EXERCISE> Retype, exactly as they appear below, the lines between the line holding "Instruction: Open the Design panel" and the line holding "Given: Click the 0% label above bar A", both ends included.

# # # #

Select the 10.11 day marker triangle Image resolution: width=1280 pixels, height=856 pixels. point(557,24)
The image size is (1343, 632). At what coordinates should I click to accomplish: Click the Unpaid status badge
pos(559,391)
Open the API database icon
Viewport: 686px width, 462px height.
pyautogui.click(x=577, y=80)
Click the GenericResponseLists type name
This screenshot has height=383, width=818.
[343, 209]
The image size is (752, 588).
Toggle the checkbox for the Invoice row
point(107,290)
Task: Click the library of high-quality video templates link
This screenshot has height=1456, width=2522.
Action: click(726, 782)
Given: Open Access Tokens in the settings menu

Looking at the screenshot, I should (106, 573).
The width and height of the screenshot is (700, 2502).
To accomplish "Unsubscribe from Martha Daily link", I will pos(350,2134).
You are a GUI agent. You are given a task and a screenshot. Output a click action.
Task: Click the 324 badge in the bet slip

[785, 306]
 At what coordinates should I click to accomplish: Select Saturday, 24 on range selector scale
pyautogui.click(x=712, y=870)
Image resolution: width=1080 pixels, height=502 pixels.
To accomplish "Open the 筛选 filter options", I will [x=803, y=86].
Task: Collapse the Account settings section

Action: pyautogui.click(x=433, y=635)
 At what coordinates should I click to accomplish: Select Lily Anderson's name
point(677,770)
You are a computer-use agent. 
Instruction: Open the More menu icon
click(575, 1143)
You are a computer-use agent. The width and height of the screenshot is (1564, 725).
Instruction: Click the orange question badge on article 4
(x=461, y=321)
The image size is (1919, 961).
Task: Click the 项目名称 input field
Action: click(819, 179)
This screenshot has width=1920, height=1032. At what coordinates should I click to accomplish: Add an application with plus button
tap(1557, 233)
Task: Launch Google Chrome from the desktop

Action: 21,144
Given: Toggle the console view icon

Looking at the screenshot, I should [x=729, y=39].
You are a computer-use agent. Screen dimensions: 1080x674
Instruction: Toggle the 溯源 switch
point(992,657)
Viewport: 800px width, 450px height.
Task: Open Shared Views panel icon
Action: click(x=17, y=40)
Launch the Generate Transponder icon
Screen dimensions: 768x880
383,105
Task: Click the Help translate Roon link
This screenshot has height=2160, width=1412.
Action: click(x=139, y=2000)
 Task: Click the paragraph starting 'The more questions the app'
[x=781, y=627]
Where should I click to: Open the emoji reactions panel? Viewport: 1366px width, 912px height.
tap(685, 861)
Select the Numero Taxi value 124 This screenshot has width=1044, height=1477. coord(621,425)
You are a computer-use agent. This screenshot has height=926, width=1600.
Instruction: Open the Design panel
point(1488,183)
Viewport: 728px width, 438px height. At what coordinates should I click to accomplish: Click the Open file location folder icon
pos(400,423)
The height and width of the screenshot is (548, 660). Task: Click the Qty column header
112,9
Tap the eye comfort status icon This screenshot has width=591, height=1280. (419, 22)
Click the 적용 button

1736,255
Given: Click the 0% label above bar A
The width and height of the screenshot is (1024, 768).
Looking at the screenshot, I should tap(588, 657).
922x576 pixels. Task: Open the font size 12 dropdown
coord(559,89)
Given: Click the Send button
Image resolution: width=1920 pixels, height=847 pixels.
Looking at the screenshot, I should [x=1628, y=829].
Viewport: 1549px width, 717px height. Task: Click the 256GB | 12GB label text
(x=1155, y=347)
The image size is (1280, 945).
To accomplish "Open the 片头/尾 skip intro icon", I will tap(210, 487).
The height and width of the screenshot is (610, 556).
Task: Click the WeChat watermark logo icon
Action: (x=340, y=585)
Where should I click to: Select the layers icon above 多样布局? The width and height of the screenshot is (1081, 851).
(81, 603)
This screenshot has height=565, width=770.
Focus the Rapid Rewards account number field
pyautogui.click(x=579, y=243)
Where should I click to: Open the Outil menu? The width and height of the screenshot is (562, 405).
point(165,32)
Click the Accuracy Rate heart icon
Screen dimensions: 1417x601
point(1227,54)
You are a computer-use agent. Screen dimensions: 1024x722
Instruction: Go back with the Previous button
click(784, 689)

# # # #

TASK OUTPUT>
Instruction: Open the Design panel
point(1488,183)
Viewport: 728px width, 438px height. At what coordinates should I click to accomplish: Click the Open file location folder icon
pos(400,423)
The height and width of the screenshot is (548, 660). Task: Click the Qty column header
112,9
Tap the eye comfort status icon This screenshot has width=591, height=1280. (419, 22)
Click the 적용 button

1736,255
Given: Click the 0% label above bar A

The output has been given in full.